Atriplex tatarica is a species of plant belonging to the family Amaranthaceae. Its native range spans a large area of Middle and western Central Asia, Asia Minor, North Africa, and Eastern Europe.

== Description ==
Atriplex tatarica is an annual plant that has a white branched taproot. The height of A. tatarica varies and can be anywhere from 10 cm to 1 m in height. The pattern of leaf arrangement is alternate at all but the 2-4 lowermost nodes, which exhibit opposite leaf arrangement. Its leaves are petiolate, 2–5 cm long, 0.5–2 cm wide and are variously shaped. A. tatarica exhibits both female and male flora within a plant. Flowers are observed in clusters or solitary. As with other species in the genus Atriplex, A. tatarica is described to express heterocarpy as it produces two fruit types that vary in both size and color. Variation is also seen in chromosome number based on region. In Central Europe only diploid (2n = 18) plants have been observed, whereas in Russia both diploid (2n = 18) and tetraploid (2n = 36) plants have been found.
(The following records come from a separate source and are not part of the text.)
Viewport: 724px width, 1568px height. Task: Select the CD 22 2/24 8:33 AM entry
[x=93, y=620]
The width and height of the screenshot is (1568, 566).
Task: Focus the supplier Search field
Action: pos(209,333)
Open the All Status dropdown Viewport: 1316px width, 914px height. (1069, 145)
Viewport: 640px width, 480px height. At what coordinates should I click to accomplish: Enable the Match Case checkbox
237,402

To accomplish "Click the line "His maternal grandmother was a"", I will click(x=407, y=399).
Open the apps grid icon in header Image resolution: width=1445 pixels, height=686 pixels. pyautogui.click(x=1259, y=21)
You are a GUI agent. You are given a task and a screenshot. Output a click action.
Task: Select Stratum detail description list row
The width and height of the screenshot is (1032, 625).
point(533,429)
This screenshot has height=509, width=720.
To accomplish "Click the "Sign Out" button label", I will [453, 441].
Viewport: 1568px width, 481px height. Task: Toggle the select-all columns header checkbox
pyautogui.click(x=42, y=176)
== Geographical distribution ==
A. tatarica has a widespread native distribution covering Middle Asia, Western Mongolia and Northwestern China as far north as Mongolian Altai. It spans Asia Minor as well as North Africa and South-East Europe. It has even spread to parts of the Eastern United States with A. tatarica being observed in Alabama, Connecticut, Florida, Massachusetts, New Jersey, Pennsylvania, and New Hampshire.

== Habitat ==
Inside its native distribution area of Middle and the western parts of Central Asia and Central Europe, A. tatarica is typically found in large populations in coastal solonchaks (areas with soil having high concentrations of soluble salts). It is reported as having strong tolerance to both nutrient and salinity gradients, and is also typically found in ruderal habitats. It is an early successional plant inhabiting urban areas, road margins, railways, dumps, and dung hills. The plant's propagation along roadways can be attributed to its bracteole covered seeds which readily adhere to rubber tires.